Crossposted at the Intelligent Agent Foundation Forum.

Suppose that we knew that superintelligent AI was to be developed within six months, what would I do?

Well, drinking coffee by the barrel at Miri's emergency research retreat I'd...... still probably spend a month looking at things from the meta level, and clarifying old ideas. But, assuming that didn't reveal any new approaches, I'd try and get something like this working.

Standard setup

Take a reinforcement learner AI, that we want to safely move a strawberry onto a plate. A human sits nearby and provides a reward based on inspecting the AI's behaviour.

As it stands, this setup is completely vulnerable to reward hacking. The reward is not provided for safe moving of the strawberry; instead the reward is provided by having the human judge that the task has been accomplished and then pressing a button.
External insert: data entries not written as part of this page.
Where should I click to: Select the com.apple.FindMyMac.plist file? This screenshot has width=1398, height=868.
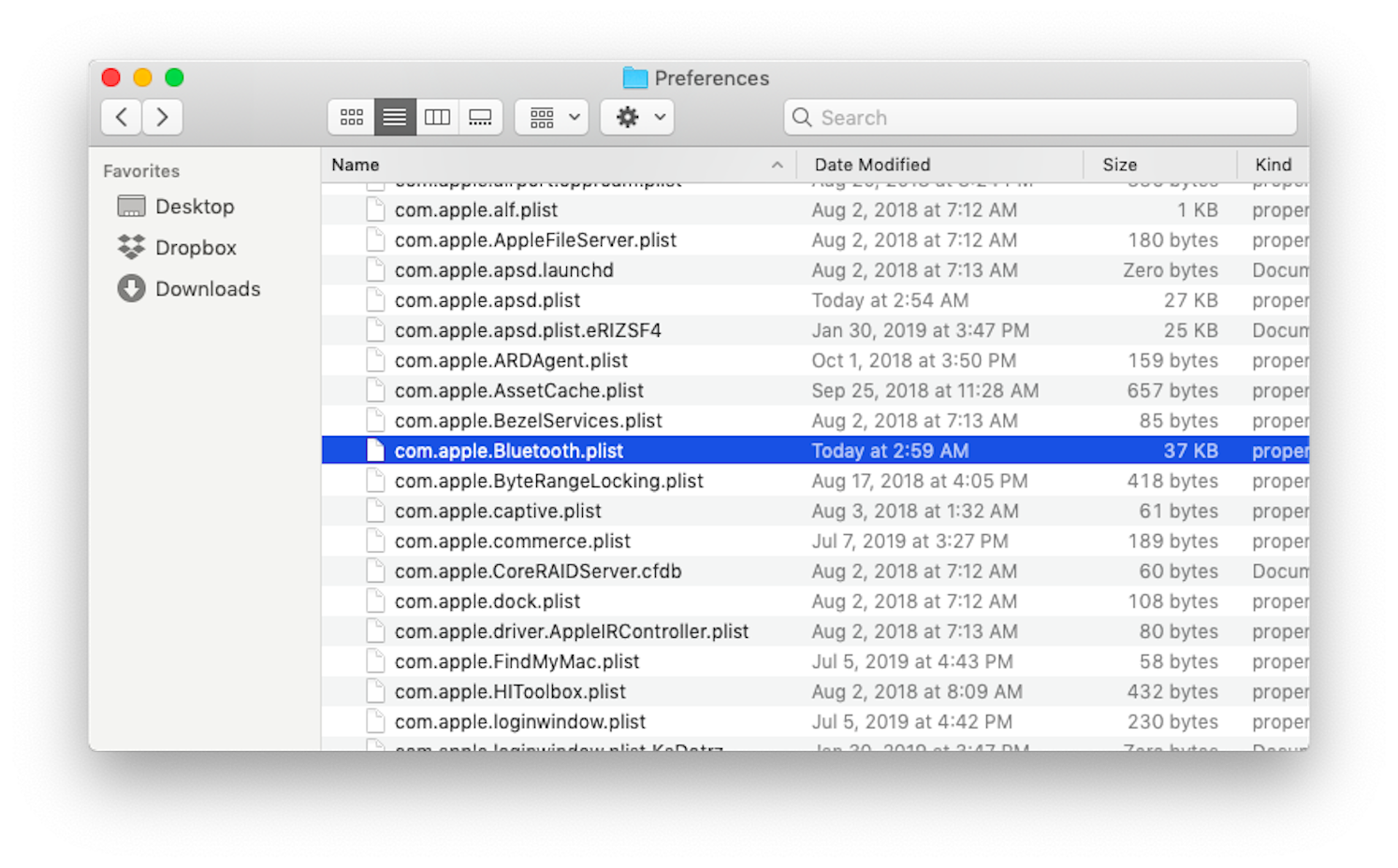tap(517, 661)
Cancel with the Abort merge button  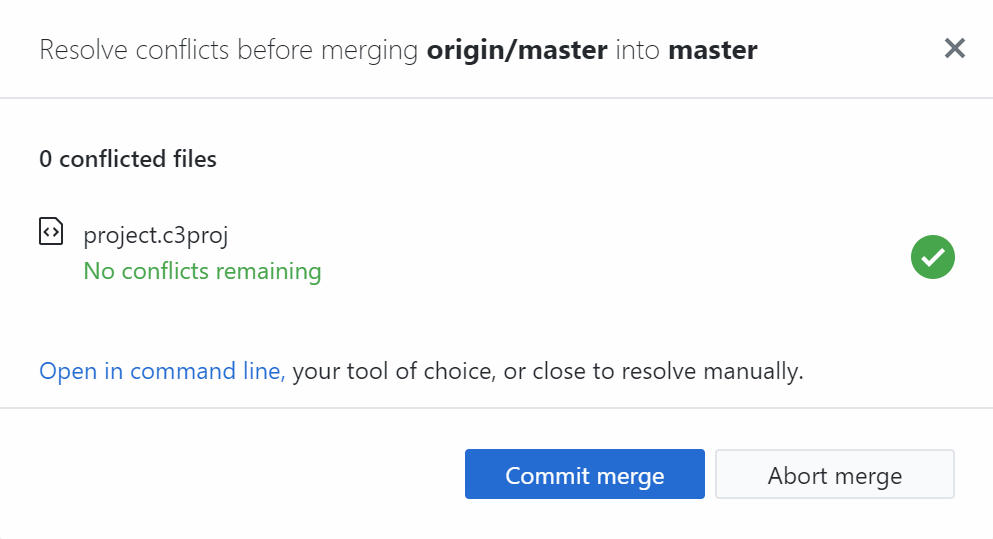click(x=834, y=475)
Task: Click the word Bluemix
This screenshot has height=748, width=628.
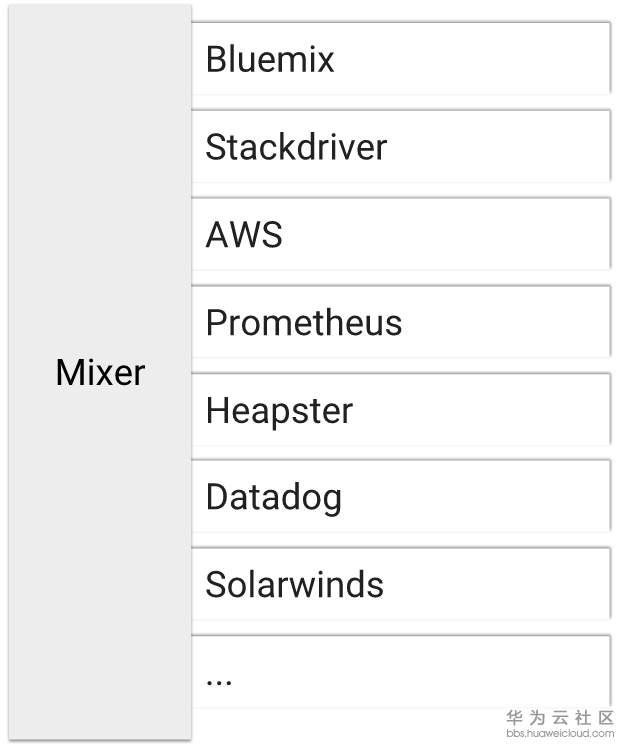Action: pyautogui.click(x=270, y=59)
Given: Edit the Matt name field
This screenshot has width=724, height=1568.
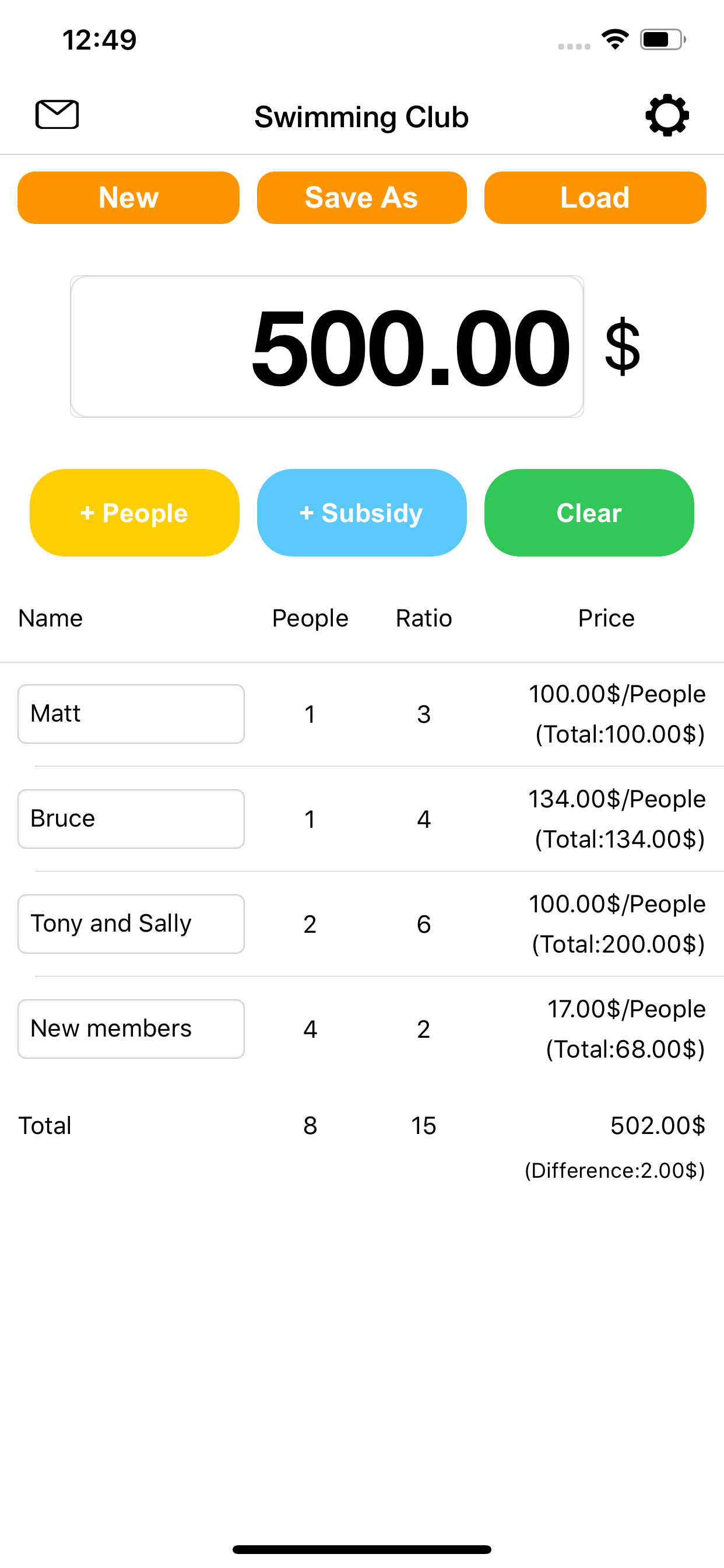Looking at the screenshot, I should [x=131, y=714].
Taking control of the human or control of the button is likely to be possible for a superintelligent AI; and, as it stands, that would be mandated by this reward function.

 

Learning from positive and various negative examples

Could we have the AI instead learn what the reinforcement signal "should be"? It seems that it might at least be possible, if we can make the AI learn from both positive and negative examples. I'd make five categories of examples from which the AI could learn. It may be too dangerous to have the superintelligent AI used directly in constructing these examples; in that case, the rewards would be given to a simpler, dumber version of the AI, and the examples passed on to the superintelligent AI for offline training.

  1. Simple positive and negative examples. These are the basic examples from above: the AI completes the task or fails to, and gets the consequent reward. The AI stays within its room and the human is sober, rested, uninfluenced, and so on.
  2. Simple more dubious examples. These are examples where the AI gets a reward, but the learning process judges that these rewards were not fairly allocated. Maybe the human was drunk, or not paying attention. Maybe they slipped, and pressed the button by accident. Or they were in a hurry to end their shift, and so pressed the button. All these examples are given a score from -1 to 1. Those with a score of 1 are taken as legitimate examples of rewards, those with a score of 0 are taken as random reward giving, while those with a score of -1 are taken as anti-rewards instead.
  3. Extreme negative examples. Here we can offer the AI actions that lead to complicated outcomes that are not legitimate rewards. Maybe the action can *make* the controller drunk. Maybe they can start a tape playing that will convince the controller the area is haunted. They could cut the wire, fuse the button, switch the controller's task description, distract the controller, start an automated threat tape, and so on. All these are labelled as negative examples (even though the reward is given).
  4. Hypothetical negative examples. If we can communicate hypothetical situations to the AI (especially if we can do that without fully specifying the hypothetical in detail), we can use that to extend the previous category to every situation we can imagine. We can have the AI trick, threaten, or kill the controller, destroy the rest of humanity, launch subagents to seize the button, take honeypots, and so on. We can't get an exhaustive list, but we can try to get as much examples of AIs behaving badly. These are also obviously labelled as negative examples (even though the reward is given).
  5. Properties of the example space. It's not clear whether these are examples or features of the learning process. See the next sections for details.

 

Nearest unblocked strategy vs overfitting

If we simply told the AI to maximise reward, subject to the fact that all the negative examples are to be avoided, then we fall into the nearest unblocked strategy problem (NUSP). The AI will simply choose a dangerous strategy that isn't too close to those that have been explicitly ruled out. Since we don't have the time, intelligence, or imagination to rule out all the dangerous strategies (and since some of them would be too dangerous for us to even contemplate), this wouldn't work.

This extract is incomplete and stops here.